Role of Second Quinone Binding Site in Proton Pumping by Respiratory Complex I.

Respiratory complex I performs the reduction of quinone (Q) to quinol (QH) and pumps protons across the membrane. Structural data on complex I have provided spectacular insights into the electron and proton transfer paths, as well as into the long (30 Å) and unique substrate binding channel. However, due to missing structural information on Q binding modes, it remains unclear how Q reduction drives long range (20 nm) redox-coupled proton pumping in complex I. Here we applied multiscale computational approaches to study the dynamics and redox chemistry of Q and QH. Based on tens of microseconds of atomistic molecular dynamics (MD) simulations of bacterial and mitochondrial complex I, we find that the dynamics of Q is remarkably rapid and it diffuses from the N2 binding site to another stable site near the entrance of the Q channel in microseconds.

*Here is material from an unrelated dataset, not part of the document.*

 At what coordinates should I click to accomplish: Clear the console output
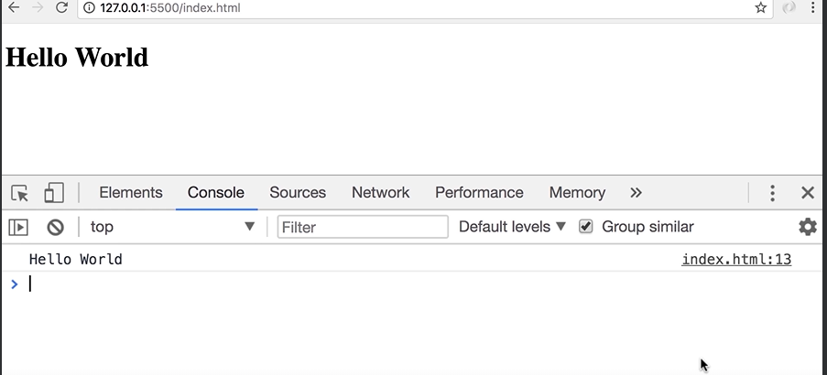coord(56,227)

Analysis of simulation trajectories also reveal the presence of yet another Q binding site 25-30 Å from the N2 center, which is in remarkable agreement with the electron density observed in recent cryo electron microscopy structure of complex I from . Quantum chemical computations on the two Q binding sites closer to the entrance of the Q tunnel reveal redox-coupled protonation reactions that may be important in driving the proton pump of complex I.